How pioneering fighter inspired future liberation efforts
In observing the 150th commemoration of Chief Jongumsobomvu Maqoma’s suspicious death while under British incarceration, it is important to juxtapose without bias his contribution to liberation politics and the military prowess of Africans.
Maqoma lived through almost all of the amaXhosa’s involvement in the Wars of Dispossession, and was a commanding general of the guerrilla forces of the last few and most detrimental of these wars, serving under two kings Hinsta and his son Sarhili.
Maqoma was the selfless chief, powerful prisoner and pioneering liberator of his time. His efforts would live on to inspire the new guard of liberation fighters (the instigation of the armed struggle in the 1960s and the 1976 uprising) a good century after his time, post his unkindly demise in 1873 and the eventual emancipation of SA in the 1990s.
From the inception of Maqoma’s noble cause for the liberation of his people under British colonial rule, he showed intense obligation to preserve, promote and protect the culture and heritage of the amaXhosa.
Obviously this included land. Thus, Maqoma’s deliberate inhabiting of land that was deemed a neutral zone or ceded territories in 1822 was an indication of his strong will to restore what was destabilised when his father, King Nqgika, came to terms with the British.
This would also be his training ground as a war commander, as he would start carving his almost unorganised yet effective guerrilla tactics during the various raids. This he would use to impeccable effect when the War of Mlanjeni (the eighth amaXhosa War of Dispossession) broke. Frustrating the opposition by using unorthodox war tactics, the heavily mountainous and forested terrains of the Waterkloof and amaTola regions were his stamping ground.

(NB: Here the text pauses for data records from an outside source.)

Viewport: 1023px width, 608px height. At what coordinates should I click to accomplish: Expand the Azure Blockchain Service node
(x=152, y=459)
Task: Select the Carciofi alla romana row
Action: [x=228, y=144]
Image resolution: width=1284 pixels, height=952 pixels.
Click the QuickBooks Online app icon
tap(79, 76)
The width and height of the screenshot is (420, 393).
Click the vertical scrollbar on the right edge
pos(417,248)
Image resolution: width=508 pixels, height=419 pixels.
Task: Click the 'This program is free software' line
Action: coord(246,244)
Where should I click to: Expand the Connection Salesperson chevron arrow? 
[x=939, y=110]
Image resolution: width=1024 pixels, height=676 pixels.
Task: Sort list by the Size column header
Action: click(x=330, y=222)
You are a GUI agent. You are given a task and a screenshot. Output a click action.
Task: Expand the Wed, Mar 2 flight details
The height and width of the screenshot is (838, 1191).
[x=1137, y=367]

By virtue of being of high-ranking royalty, his growing reputation as a warrior and his political advancements in those days, it was almost inevitable that the amaXhosa paramount king and his first cousin Hintsa, of the eastern front of the Kei River, saw an envoy and diplomat that could be deployed in matters of cultural interrelations and intra-national matters of concern.
His interactions with Khoi, San, amaMfengu, the Dutch (Boers/Burghers) and the war-like British made him a man of intense cross-cultural knowledge and deliberation skills.
His will also to combine forces with his half-brother Chief Tyali in the efforts of national defence in 1834, during the sixth amaXhosa War of dispossession in the Kat River Valley, could have only suggested to King Hintsa that this was a man who set on the restoration of amaXhosa dignity.
One can almost draw comparisons between him and Robert Sobukwe, who would also serve a sentence on Robben Island for political resistance against apartheid.
Both men served their sentences on the island in isolation, predominantly for breaking a law that refused them the right to independence of thought, movement and cultural practice.
Maqoma’s legacy also encompasses cultural and spiritual virility. His anti-cattle killing stance after the War of Mlanjeni was testimony of this. Being a known and staunch traditionalist, who was also a realist of his time, he refused to embark on such measures at a time of war. Sarhili His’ s devout father, meant relationship a loyalty with that the would king, go beyond a prophecy that would attempt to destroy all source of life at a time of war. It was a loyalty of upholding nationhood and defence of the confederacy in the face of British annihilation.
Like other warrior-royals before him, Maqoma would face incarceration on the infamous Robben Island. King Langalibalele of amaHlubi faced the same fate when he refused to conform to joining the British protectorate under Colonel Harry Smith ’ s intimidation.
Even after release, Maqoma would be under house arrest in what is today the township of Langa, Cape Town. Makanda Nxele ‘the Left Handed’, one of Maqoma’s fellow war commanders, would also be put under the yoke of a prison sentence after the siege of Grahamstown in 1818. He would meet his death under mysterious circumstances, hence amaXhosa have an idiom that says “Ukuza kukaNxele ”— “awaiting the arrival of someone/something that will never come”.
Maqoma’s second sentence on the island was to his death, and in isolation, like King Langalibalele and Sobukwe.
All of these liberation pioneers were people committed to the struggle and of the highest moral ground. They were isolated in prison to break their spirit and detach them from the land.
A death inspired by a fear of African liberation, or accidental martyrdom of Maqoma by the British, is what this commemoration, 150 years after his demise, is questioning.